The anti-lockdown movement has given a platform to “citizen journalists” seeking fame and determined to incite hate and disturb the peace, writes Tom Tanuki.

I SPOKE TO a Triple R show, Spin Cycle, the other week. The subject was “citizen journalists”, which was topical after anti-union, anti-lockdown rallies had just occurred. People were beginning to understand how at least one “citizen journalist” was a driving factor behind the protests’ growth. As I began to jot down notes, I realised that my experiences with this particular brand of shape-shifting pseudo-media figure could fill a book. I’ve been dealing with parasites using the title for years.

At an anti-racist rally in 2018, a man with a floppy old leather jacket and servo sunnies was shuffling around filming Lefties’ faces. I detected the aroma of “citizen journalist” on him. It’s the scent of a loner with a crumbling social life, a YouTube watch history of too many Ben Shapiro videos and pervasive looming guilt over certain skeletons in his closet. They are always the same kind of man. I have a pronounced sensitivity for detecting this aroma; by 2018 I was already a trained “citizen journalist” attack beagle.

So I did what I’ve been doing best for a long time — I started being rude and weird to him. I put my thumb over his big dumb iPad camera for a bit. (That trick works better if they have a really good camera; act like you’re going to lick the lens to “clean” it and they run for the hills.) I stood next to him, in front of him, around him, circling him like a weirdo. I said odd stuff to him. Eventually, he left, sweating.
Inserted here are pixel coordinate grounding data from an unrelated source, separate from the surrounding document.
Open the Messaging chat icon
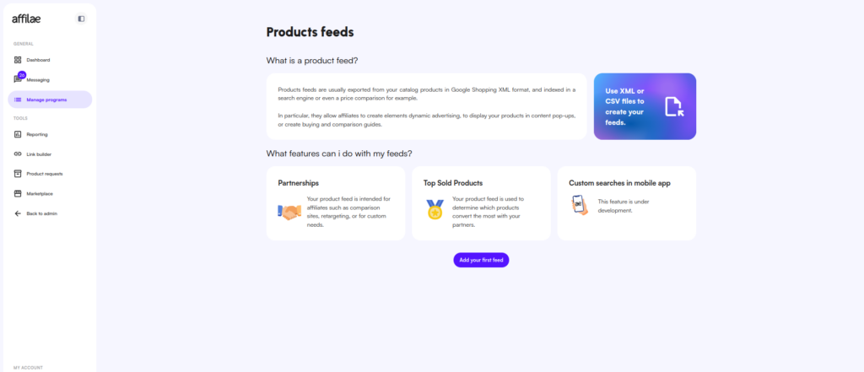Screen dimensions: 864x372 tap(18, 80)
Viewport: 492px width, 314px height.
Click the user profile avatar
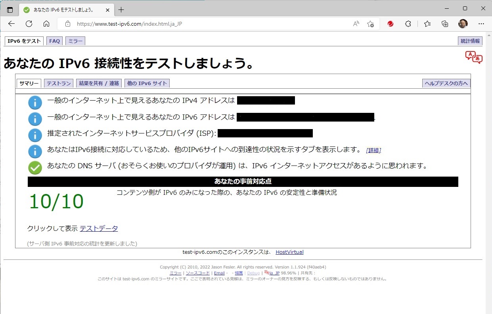[463, 24]
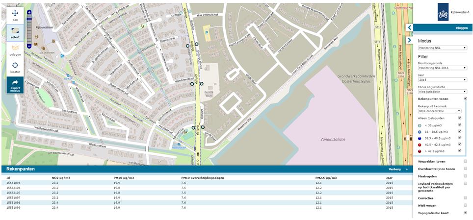
Task: Uncheck Rekenpunten tonen checkbox
Action: point(465,98)
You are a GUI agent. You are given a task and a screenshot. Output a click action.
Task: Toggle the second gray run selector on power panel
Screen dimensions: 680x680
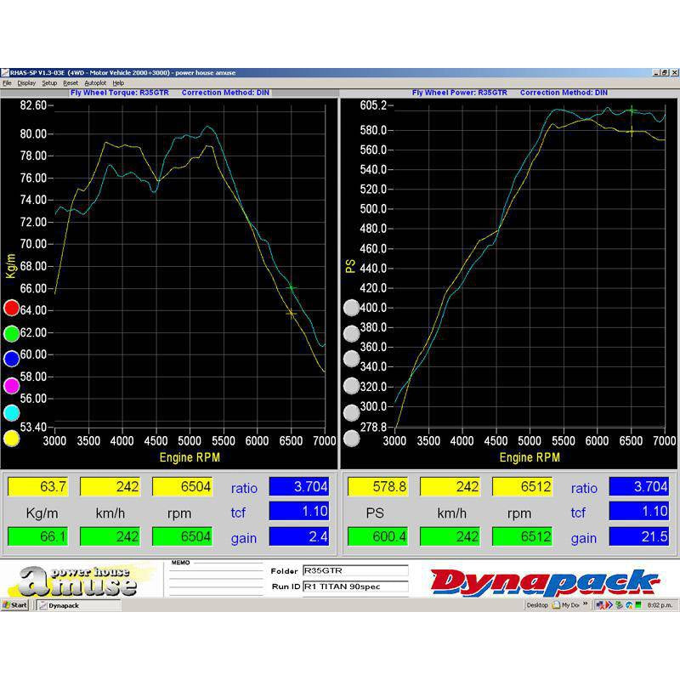coord(351,334)
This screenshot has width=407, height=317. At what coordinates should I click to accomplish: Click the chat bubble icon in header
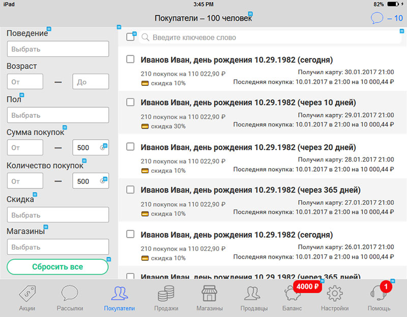(x=377, y=19)
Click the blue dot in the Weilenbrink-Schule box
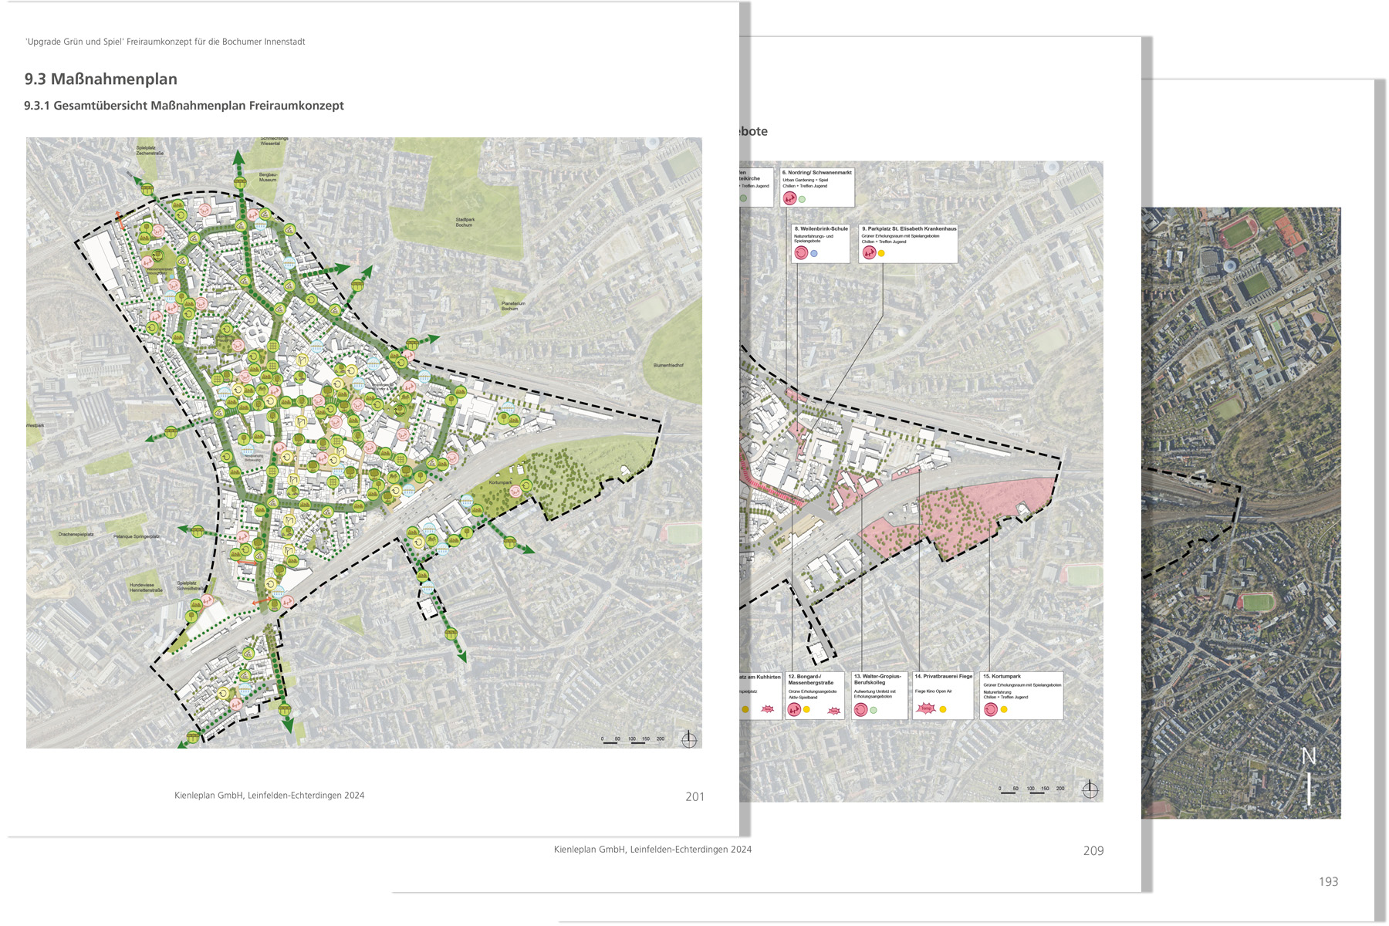The image size is (1389, 926). tap(814, 253)
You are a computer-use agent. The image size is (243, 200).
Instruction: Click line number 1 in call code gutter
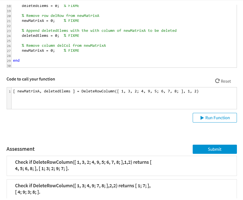pos(9,91)
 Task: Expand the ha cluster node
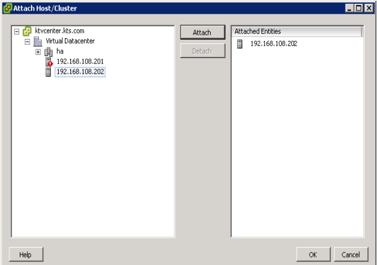38,51
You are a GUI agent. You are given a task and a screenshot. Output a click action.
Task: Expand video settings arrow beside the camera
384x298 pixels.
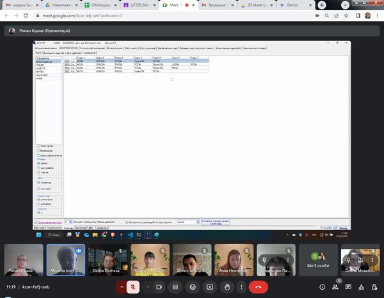coord(148,287)
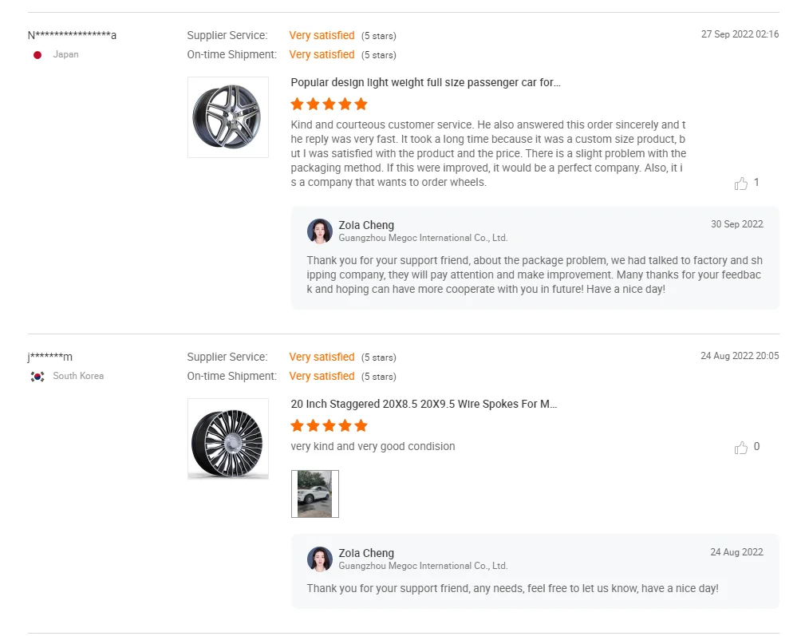The image size is (797, 636).
Task: Click the 27 Sep 2022 02:16 timestamp
Action: click(x=740, y=34)
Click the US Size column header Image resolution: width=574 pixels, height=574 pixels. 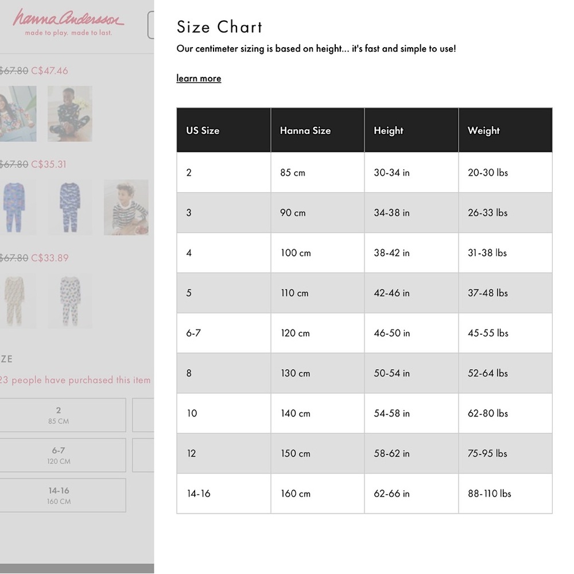[224, 130]
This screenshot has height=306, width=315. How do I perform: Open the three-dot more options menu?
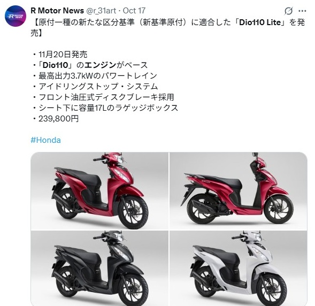coord(302,11)
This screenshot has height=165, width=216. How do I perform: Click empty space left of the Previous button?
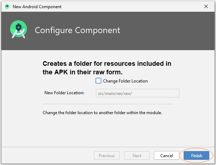coord(47,155)
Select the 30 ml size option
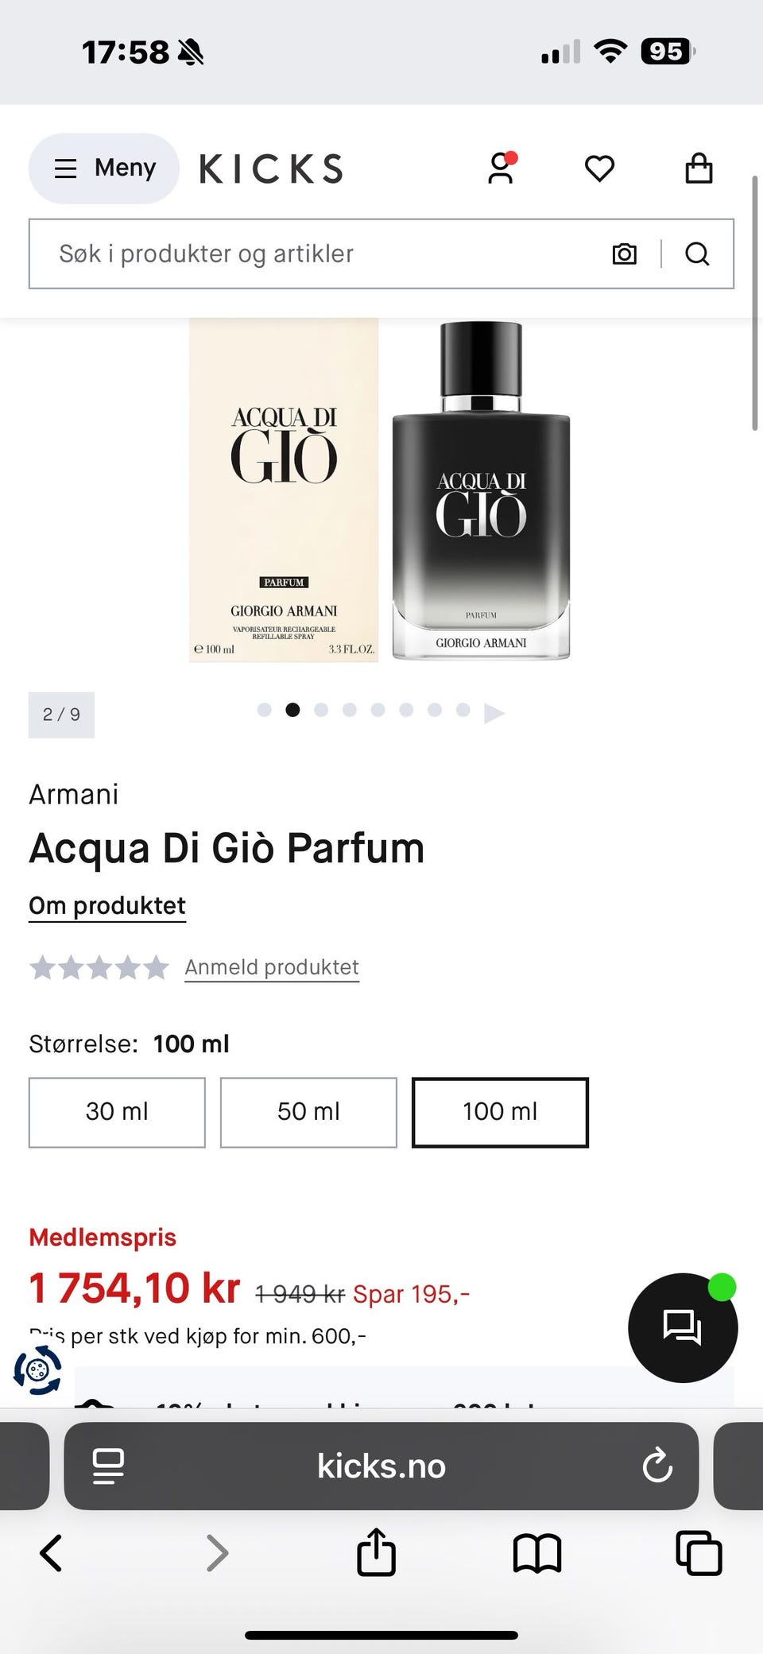763x1654 pixels. click(117, 1112)
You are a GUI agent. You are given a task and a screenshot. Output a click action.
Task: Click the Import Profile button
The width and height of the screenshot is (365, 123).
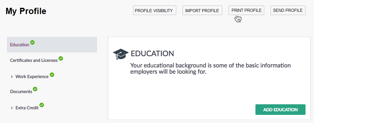(x=202, y=10)
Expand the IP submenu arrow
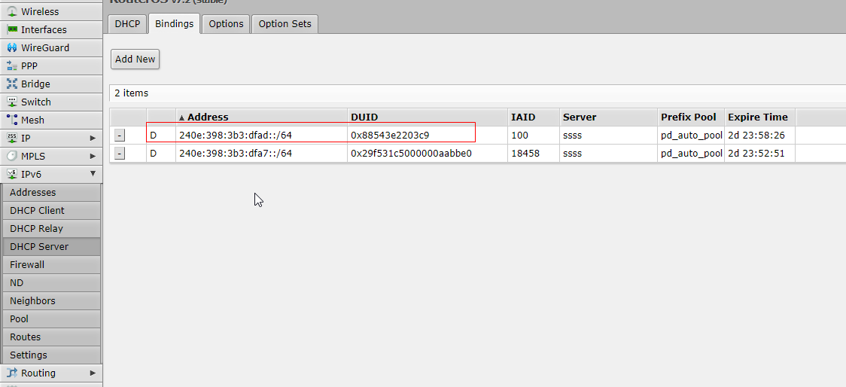 tap(93, 138)
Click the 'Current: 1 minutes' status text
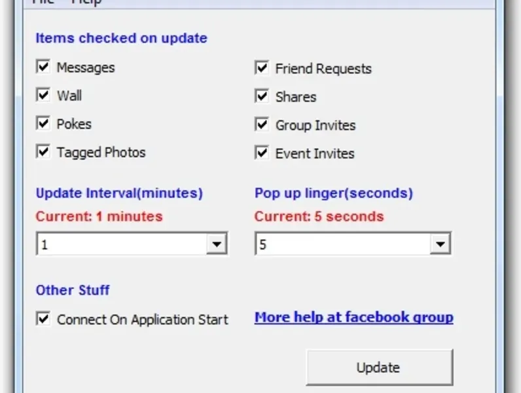The width and height of the screenshot is (521, 393). 99,216
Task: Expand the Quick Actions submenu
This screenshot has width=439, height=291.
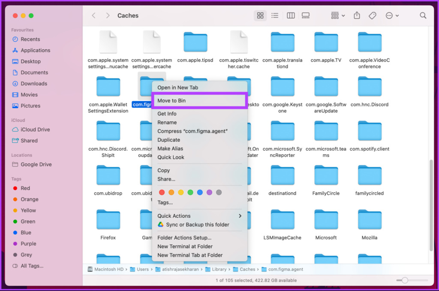Action: click(x=199, y=216)
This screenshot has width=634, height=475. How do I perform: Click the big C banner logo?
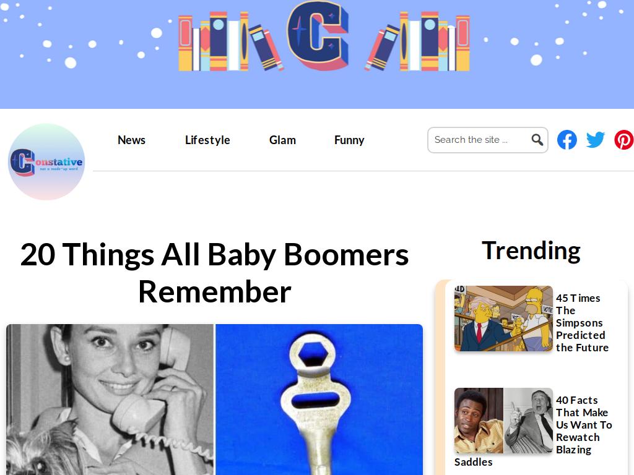pyautogui.click(x=318, y=35)
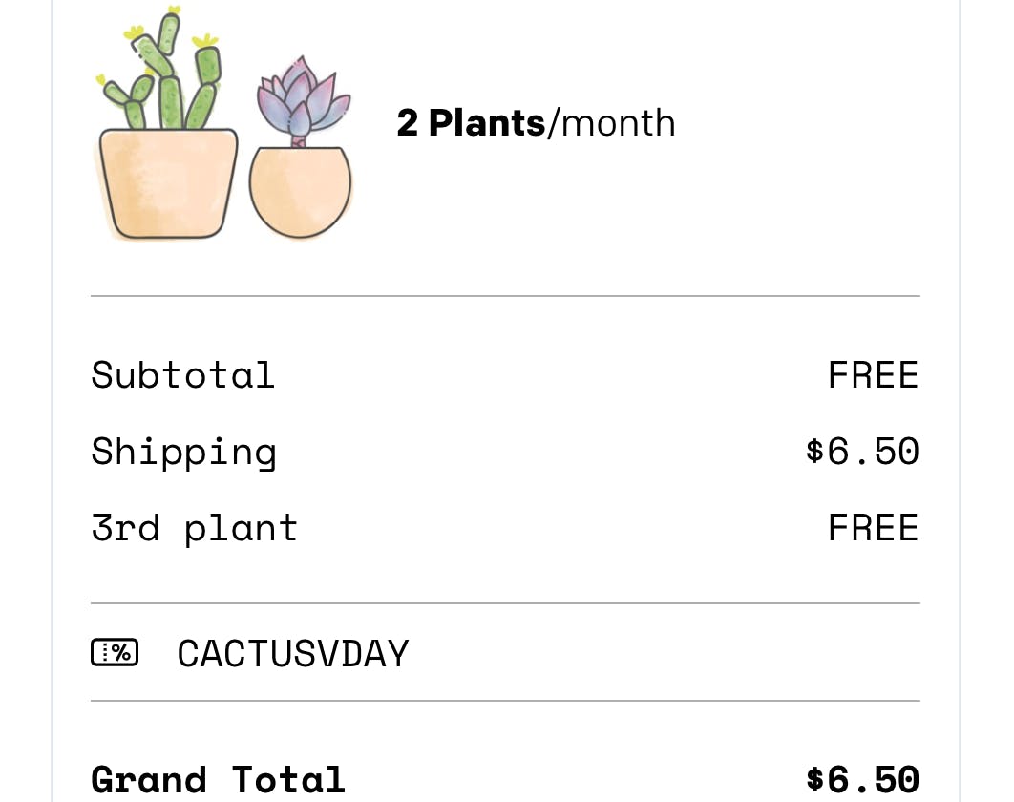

I found him online and, of course, he’d made an interchangeable “citizen journalist” page called No Safe Spaces. Ben Shapiro over-consumption — check. Then a mate messaged me to say they’d dated years ago and he was abusive to her. Skeletons in the closet — check. These blokes come off a production line.

If you don’t nip these men in the bud early, they go on to become much worse “citizen journalists”. The term has always meant something different but since 2017 or so in the activist context, it has usually denoted a man who films rallies. And in line with the usual culture warfare popularised in America by the likes of Rebel News, the content is generally created at Lefties’ expense.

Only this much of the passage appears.